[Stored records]

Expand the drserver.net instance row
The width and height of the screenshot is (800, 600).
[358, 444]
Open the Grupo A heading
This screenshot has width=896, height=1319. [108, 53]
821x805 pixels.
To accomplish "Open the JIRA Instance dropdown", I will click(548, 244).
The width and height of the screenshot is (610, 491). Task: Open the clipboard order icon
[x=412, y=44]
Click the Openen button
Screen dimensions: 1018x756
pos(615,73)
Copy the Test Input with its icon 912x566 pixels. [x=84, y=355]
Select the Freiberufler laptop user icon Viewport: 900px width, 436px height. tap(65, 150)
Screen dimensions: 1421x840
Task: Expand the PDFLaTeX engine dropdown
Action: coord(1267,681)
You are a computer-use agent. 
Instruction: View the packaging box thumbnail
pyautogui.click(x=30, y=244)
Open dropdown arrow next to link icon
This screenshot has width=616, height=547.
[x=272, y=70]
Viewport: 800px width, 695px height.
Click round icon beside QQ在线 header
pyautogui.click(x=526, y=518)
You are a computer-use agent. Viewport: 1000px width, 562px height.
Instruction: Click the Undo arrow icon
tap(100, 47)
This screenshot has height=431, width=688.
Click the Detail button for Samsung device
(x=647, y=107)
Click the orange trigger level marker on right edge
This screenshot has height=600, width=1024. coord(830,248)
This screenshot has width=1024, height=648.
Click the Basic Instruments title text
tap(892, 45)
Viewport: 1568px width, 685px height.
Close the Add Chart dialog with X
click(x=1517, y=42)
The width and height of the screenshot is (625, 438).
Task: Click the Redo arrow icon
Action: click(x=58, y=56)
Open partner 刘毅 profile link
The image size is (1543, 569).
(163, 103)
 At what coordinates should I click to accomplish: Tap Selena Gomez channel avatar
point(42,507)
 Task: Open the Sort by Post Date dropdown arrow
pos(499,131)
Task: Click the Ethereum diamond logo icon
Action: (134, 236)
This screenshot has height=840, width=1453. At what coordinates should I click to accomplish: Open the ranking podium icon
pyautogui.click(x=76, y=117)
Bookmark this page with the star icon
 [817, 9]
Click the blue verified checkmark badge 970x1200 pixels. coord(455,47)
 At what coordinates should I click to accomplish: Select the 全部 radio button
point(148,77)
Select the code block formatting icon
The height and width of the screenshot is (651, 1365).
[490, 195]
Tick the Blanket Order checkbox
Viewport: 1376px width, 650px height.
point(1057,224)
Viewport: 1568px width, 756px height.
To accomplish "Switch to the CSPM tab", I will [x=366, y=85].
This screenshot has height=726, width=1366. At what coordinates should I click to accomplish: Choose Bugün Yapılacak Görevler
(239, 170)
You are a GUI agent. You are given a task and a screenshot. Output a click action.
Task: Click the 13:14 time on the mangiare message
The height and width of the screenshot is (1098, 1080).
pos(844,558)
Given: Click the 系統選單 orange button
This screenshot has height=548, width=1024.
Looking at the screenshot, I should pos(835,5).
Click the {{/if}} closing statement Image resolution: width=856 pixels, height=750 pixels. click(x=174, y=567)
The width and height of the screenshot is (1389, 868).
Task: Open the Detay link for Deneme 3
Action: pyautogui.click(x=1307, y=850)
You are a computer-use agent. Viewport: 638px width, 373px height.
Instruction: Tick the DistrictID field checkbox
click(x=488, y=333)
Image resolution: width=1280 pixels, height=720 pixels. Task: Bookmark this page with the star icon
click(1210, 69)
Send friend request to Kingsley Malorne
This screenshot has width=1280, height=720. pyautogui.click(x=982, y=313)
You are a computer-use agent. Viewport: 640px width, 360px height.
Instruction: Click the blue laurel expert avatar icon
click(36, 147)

Brief: Write out only the lines that run from the line containing "This screenshot has width=616, height=547." through the line containing "Viewport: 1568px width, 685px height.", both included, exactly as they appear above.

Exercise result:
This screenshot has width=616, height=547.
[x=272, y=70]
Viewport: 800px width, 695px height.
Click round icon beside QQ在线 header
pyautogui.click(x=526, y=518)
You are a computer-use agent. Viewport: 1000px width, 562px height.
Instruction: Click the Undo arrow icon
tap(100, 47)
This screenshot has height=431, width=688.
Click the Detail button for Samsung device
(x=647, y=107)
Click the orange trigger level marker on right edge
This screenshot has height=600, width=1024. coord(830,248)
This screenshot has width=1024, height=648.
Click the Basic Instruments title text
tap(892, 45)
Viewport: 1568px width, 685px height.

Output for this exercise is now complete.